Ketua Umum ISNU, Ali Masykur Musa, mengatakan pendidikan adalah kunci kemajuan bangsa. Karena itu, bangsa yang ingin maju harus mengutamakan pendidikan. "Pendidikan untuk membuka jendela dunia. Untuk melakukan apa saja butuh ilmu," kata Ali Masykur Musa dalam keterangannya di Jakarta, Rabu (2/5/2012).
Dalam kesempatan ini, ISNU memberikan sumbangan 300 buku kepada Pesantren Al-Hakim dan dana renovasi gedung pesantren yang belum tuntas proses pembangunannya.
Menurut Ali Masykur, ada dua aspek yang perlu diperhatikan terkait pengembangan pendidikan Indonesia.

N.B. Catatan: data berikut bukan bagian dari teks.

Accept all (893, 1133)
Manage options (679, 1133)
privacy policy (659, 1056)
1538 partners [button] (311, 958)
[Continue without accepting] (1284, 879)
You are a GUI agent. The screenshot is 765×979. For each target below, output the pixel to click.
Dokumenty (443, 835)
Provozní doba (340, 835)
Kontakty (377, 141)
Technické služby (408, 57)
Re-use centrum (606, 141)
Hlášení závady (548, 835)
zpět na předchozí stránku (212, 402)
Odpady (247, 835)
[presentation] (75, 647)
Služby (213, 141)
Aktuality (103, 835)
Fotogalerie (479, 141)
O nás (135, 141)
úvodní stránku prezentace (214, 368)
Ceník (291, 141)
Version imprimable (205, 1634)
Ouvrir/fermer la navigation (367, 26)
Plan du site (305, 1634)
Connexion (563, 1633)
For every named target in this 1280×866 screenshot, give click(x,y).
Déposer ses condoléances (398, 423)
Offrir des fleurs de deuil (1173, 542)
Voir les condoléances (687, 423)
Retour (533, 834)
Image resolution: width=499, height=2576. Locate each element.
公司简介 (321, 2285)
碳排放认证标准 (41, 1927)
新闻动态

Yaitu aspek fisik dan aspek kualitas pendidikan yang harus diajarkan kepada anak didik.
"Pada Hari Pendidikan Nasional ini, ISNU membantu dana untuk pembangunan fisik dan membuat gerakan wakaf buku untuk memperbaiki kualitas pendidikan," ungkapnya.
Sekjen ISNU, Kholid Syeirazi mengatakan, gerakan wakaf buku yang dilakukan ISNU merupakan bagian dari upaya meningkatkan kualitas pendidikan di Indonesia. "Orientasi pendidikan adalah memuliakan manusia, menjunjung harkat kemanusiaan untuk membentuk manusia paripurna atau insan kamil," katanya.
Soal pelaksanaan Ujian Nasional, Kholid mengatakan, Ujian Nasional cenderung mereduksi parameter pendidikan, dengan menempatkan nilai sejumlah mata pelajaran sebagai ukuran keberhasilan.
"Pendidikan tidak boleh menjadi teror untuk siswa, orangtua, dan guru. Konsentrasi siswa, orangtua, dan guru, bahkan pejabat birokrasi pndidikan tereduksi kepada jumlah kelulusan Ujian Nasional," katanya.
Lebih lanjut, dia mengatakan, pendidikan bukanlah sekadar alat untuk menyiapkan SDM dan memasok kebutuhan industri dan pasar.
"Pendidikan adalah wahana untuk memanusiakan manusia, memuliakan manusia, meluhurkan dan menghaluskan budi pekerti manusia untuk mencapai kebahagiaan hidup di dunia dan akhirat," tandasnya.